Geçim derdi olmayan halk doğaya, sanata, kültüre, edebiyata, gezmeye ve eğlenmeye zaman ayırmaya başladığında toplumun değer yargıları da bundan etkileniyor.

Neden mutlu olmasınlar

Danimarka halkının mutlu olmak için nedenleri var. Sorunsuz değiller kuşkusuz, düzelmesi ve daha iyi olmasını istedikleri konular elbette mevcut. Ancak daha insanca kaygılar taşıyorlar. Sağlıklarını kaybetmekten korkuyorlar, ama tedavi olamamak, ilaç alamamak gibi kaygıları yok. Farklı bir işte çalışmak istiyorlar, daha fazla para kazanmak için değil, yeni bir işte daha verimli olabileceklerini düşündükleri için. 60 yaşında, sadece kişisel zevkleri için üniversite okumaya başlayabiliyorlar, ya da işini bırakıp, evini satıp dünya gezisine çıkabiliyorlar. 18-20 yaşına gelen gençler yalnız yaşıyorlar, aileleri onları sevmediği ya da istemediği için değil, hayatı daha hızlı öğrenmek, kendi ayakları üstünde durmak ve zorluklara mücadele etmeyi öğrenmek için. 13-14 yaşından itibaren herkes, eğitiminin yanı sıra çalışıyor, aileleri onlara harçlık veremediği için değil, emeğin ve kazancın kıymetini öğrenmek, özgür olabilmek için. 

Her şey toz pembe değil, peki sonra…

Boşanma oranı yüksek, gençler çok alkol tüketiyorlar, intihar oranları kaygı verici. Alkolik, evsiz, uyuşturucu bağımlısı olanlar var. Ancak bunlar kişisel problemler ve tercihlerden kaynaklanıyor. Buna rağmen devlet bu tür sorunları da önemsiyor ve çözmek için yaratıcı uygulamalar geliştiriyor. Çözümleri sorunların kaynaklarına ve tahammül sınırlarına göre uyguluyor.

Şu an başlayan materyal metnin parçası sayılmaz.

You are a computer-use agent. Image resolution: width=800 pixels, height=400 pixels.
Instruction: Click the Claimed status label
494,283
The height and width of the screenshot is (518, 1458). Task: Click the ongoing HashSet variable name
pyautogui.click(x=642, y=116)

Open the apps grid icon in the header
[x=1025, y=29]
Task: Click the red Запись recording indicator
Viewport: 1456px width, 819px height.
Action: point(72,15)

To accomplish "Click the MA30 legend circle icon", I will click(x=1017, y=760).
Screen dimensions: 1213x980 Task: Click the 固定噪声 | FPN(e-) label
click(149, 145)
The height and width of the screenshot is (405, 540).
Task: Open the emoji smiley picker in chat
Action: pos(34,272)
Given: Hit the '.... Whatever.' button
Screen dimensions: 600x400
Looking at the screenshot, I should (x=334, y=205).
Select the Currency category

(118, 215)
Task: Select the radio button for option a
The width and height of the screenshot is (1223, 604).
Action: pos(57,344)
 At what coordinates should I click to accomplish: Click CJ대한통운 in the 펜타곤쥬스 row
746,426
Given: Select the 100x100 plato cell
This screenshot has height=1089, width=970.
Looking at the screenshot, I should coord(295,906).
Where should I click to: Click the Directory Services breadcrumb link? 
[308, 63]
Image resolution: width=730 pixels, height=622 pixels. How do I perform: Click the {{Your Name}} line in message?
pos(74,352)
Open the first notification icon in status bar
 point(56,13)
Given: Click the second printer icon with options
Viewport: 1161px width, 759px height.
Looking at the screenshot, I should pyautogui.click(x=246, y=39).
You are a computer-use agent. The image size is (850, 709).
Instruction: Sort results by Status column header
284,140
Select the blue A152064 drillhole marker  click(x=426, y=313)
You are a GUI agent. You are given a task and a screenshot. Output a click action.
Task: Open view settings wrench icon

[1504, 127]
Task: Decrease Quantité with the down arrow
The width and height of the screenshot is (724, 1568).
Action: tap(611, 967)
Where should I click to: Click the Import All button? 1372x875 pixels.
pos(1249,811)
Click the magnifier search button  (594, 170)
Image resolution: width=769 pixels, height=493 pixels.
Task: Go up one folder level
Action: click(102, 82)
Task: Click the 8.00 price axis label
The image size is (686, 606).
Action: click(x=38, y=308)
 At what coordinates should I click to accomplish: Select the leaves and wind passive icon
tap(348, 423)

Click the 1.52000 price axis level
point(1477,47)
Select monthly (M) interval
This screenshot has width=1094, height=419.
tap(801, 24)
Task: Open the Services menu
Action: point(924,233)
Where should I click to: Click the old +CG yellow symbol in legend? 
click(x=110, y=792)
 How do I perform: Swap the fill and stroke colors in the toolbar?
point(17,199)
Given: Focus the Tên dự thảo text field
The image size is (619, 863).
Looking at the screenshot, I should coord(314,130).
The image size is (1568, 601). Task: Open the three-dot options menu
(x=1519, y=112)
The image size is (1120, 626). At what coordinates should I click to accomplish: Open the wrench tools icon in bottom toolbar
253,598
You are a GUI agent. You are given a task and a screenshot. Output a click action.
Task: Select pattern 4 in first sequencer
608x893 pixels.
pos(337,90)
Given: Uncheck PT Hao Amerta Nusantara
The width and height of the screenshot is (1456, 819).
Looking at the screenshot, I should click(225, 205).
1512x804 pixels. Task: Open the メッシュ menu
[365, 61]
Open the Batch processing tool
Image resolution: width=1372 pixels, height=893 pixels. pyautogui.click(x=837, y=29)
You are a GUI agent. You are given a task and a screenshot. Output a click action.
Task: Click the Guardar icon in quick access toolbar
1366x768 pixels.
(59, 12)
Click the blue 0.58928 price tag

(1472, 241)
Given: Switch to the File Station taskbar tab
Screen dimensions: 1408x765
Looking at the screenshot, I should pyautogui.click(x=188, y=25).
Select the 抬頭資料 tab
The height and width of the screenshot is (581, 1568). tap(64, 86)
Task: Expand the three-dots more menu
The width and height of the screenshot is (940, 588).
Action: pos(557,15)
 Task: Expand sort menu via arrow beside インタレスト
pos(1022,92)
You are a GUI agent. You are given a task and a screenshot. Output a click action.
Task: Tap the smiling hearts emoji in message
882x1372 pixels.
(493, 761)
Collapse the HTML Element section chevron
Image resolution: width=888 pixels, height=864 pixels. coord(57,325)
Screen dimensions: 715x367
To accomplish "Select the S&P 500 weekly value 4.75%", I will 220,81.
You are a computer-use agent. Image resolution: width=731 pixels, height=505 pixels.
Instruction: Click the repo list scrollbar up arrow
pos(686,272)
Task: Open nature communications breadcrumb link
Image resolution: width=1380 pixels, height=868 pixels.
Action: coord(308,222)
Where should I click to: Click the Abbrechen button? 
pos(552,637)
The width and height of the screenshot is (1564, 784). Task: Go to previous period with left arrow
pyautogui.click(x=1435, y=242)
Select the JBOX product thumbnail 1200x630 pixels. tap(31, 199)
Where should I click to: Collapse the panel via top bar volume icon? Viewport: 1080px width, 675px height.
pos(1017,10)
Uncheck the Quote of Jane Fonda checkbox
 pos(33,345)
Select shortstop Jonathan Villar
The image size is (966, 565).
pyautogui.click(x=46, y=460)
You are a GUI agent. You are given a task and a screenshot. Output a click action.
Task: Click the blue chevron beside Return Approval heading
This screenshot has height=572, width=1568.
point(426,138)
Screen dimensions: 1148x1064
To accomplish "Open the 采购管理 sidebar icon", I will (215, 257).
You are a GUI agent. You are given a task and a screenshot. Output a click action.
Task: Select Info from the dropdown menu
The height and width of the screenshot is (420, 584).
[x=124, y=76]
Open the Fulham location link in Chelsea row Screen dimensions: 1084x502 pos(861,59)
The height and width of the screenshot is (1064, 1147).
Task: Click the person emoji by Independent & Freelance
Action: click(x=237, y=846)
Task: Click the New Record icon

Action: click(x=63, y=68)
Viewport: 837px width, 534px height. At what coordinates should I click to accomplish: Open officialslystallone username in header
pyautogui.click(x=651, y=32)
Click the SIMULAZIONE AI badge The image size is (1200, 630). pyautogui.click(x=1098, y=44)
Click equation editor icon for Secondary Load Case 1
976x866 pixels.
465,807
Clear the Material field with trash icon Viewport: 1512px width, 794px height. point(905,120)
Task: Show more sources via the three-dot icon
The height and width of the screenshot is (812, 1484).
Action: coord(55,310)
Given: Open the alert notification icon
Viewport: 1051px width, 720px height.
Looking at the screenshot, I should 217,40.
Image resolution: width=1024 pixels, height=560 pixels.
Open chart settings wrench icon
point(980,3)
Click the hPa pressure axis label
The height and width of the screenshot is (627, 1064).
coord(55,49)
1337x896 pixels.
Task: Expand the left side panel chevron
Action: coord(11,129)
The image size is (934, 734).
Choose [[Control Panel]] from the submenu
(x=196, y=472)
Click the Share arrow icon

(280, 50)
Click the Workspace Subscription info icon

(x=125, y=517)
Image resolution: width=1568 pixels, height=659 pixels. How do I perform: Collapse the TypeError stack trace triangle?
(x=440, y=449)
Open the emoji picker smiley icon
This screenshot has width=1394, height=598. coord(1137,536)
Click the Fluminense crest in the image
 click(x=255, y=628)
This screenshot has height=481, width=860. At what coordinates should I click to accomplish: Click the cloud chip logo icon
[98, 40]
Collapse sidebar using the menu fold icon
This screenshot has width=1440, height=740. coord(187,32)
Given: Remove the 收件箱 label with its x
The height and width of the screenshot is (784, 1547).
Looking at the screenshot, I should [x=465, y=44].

Herkesin rahatı herkesin sorumluluğudur, kişisel sorunlar bile toplumsal sonuçlar doğurmadan çözümlenmelidir diye düşünülüyor.

Korona salgınından ve sonrası ekonomik krizden herkes gibi Danimarka’da etkilendi. İşyerleri kapandı, enflasyon hızla yükseliyor. Ancak devlet korona krizinde tüm işletmelere ekonomik yardım elini uzattı. Dükkan kirası ve işçi maaşlarının yanı sıra kaybedilen aylık cirolarının bir kısmı ödendi, işletmelerin ödedikleri KDV’ler 2 yıllığına faizsiz olarak işletmelere borç verildi. Ekonomiyi ayakta tutmak için alınması gereken maksimum tedbir alındı. Korona krizin azalmaya başladığı dönemde az gelirlilere ikramiye ödeyerek iş yerlerinin toparlanmasına yardımcı oldu. Birkaç gün önce ülkenin en büyük süpermarketler zinciri altı ay süreyle günlük ihtiyaç, süt, yoğurt, un vb,  fiyatlarına taban fiyat uygulayacaklarını ve fiyat artışı yapmayacaklarını ilan etti. Vatandaşın alım gücünün azalmasının herkesin kaygılanmasına neden oluyor. Kişisel bencillikler toplumsal sorunların önüne hiç bir zaman geçmiyor.

Hala buralardayız, ikinci hatta üçüncü kuşak buralara kök saldı. Mezarlarımız bile anavatanda değil artık, müslüman mezarlıklarına defnediyoruz kaybettiklerimizi. Rahata alışmak kolay, ama güven içinde yaşamak vazgeçilmez. Geçim sorunlarımız var, ama aç ve açıkta kalmaktan korkmuyoruz. Sesimizi duyan fazla kimse yok belki, ama gücümüzün yettiği kadar bağırabiliyoruz. Eğitim alıyoruz, politika yapıyoruz, hatta buralardan kendi memleketimizi her gün defalarca kurtarmaya çalışıyoruz ama bir ülkenin vatandaşlarının rahat ve mutlu yaşamasının ütopik olmadığını biliyoruz.